Auch in den Unispitälern sind die Faxgeräte noch im Einsatz. Sogar intern zwischen einzelnen Kliniken – weil die Systeme zwar digitalisiert, aber nicht miteinander kompatibel seien. In manchen Fällen würden Unterlagen in andere Kliniken gefaxt und danach werde dort angerufen, um auf den Fax hinzuweisen. Das sind nicht gerade effiziente Abläufe.
Kritik am Status Quo
Daran stört sich auch der Digitalisierungsexperte: Martin Rüfenacht findet, die Fortschritte im Schweizer Gesundheitswesen seien ungenügend, insbesondere in der Vernetzung zwischen den verschiedenen Akteuren. In den Spitälern und Arztpraxen werde die Digitalisierung als zusätzlicher Aufwand wahrgenommen.

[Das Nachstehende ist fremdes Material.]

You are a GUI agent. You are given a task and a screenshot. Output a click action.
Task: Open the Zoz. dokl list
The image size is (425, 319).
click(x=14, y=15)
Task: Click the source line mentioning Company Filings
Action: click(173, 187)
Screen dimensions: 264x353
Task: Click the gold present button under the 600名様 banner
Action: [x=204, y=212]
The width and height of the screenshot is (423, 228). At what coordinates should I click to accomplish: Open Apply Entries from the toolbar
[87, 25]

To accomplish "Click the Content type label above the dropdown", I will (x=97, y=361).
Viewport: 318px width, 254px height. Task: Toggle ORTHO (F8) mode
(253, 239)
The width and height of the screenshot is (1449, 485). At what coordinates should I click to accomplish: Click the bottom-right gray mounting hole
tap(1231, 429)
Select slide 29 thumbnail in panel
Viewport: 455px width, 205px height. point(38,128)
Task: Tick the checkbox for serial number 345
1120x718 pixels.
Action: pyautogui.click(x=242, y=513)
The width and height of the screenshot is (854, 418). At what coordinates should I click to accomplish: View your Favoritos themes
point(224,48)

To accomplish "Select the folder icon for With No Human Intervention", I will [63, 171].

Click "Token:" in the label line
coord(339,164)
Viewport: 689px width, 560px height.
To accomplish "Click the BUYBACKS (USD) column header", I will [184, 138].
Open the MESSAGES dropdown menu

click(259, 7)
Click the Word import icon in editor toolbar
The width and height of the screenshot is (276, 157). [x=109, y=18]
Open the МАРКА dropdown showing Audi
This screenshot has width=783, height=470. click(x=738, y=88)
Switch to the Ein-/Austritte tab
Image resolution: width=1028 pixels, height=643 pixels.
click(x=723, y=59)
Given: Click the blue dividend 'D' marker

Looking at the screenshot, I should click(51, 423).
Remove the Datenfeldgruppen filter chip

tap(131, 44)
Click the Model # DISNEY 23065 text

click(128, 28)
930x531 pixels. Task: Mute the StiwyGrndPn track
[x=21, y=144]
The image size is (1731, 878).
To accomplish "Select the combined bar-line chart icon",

Der digitale Rückstand ist auch ein Thema im Parlament: «Schluss mit Faxen», so lautet der Titel eines Vorstosses von FDP-Nationalrat Marcel Dobler, der im Ständerat und zuvor bereits im Nationalrat angenommen wurde. Dobler fordert, das Gesundheitssystem müsse besser gewappnet sein für eine künftige Pandemie. Erreicht werden soll dies dadurch, dass Arztpraxen und Spitäler Gesundheitsdaten effizienter übermitteln.
Fortschritte beim Bund
Trotz der Kritik von Parlament und Experten: Beim Bundesamt für Gesundheit sieht man das Ganze positiver: Es seien durchaus Fortschritte erzielt worden, so BAG-Direktorin Anne Lévy.
Die Meldungen an das BAG würden kaum mehr gefaxt. Infektionskrankheiten wie Covid oder Influenza könnten digital gemeldet werden. Zudem verweist Lévy auf das Impulsprogramm DigiSanté des Bundes.
Noch nicht am Ziel
Doch Digitalisierungsexperte Martin Rüfenacht mahnt: Der Rückstand bei der Digitalisierung lasse sich nicht so rasch aufholen. Es brauche nationale Standards und eine straffe zentrale Führung durch den Bund, sonst würden die Millionen von DigiSanté nicht den erwünschten Effekt erzielen. «DigiSanté alleine wird die Probleme im Schweizer Gesundheitswesen weder lösen noch adressieren können.»
Zwar sei die Schweiz – was die Digitalisierung betrifft – inzwischen etwas besser auf eine Pandemie vorbereitet als beim Ausbruch des Coronavirus, aber sie sei noch nicht am Ziel.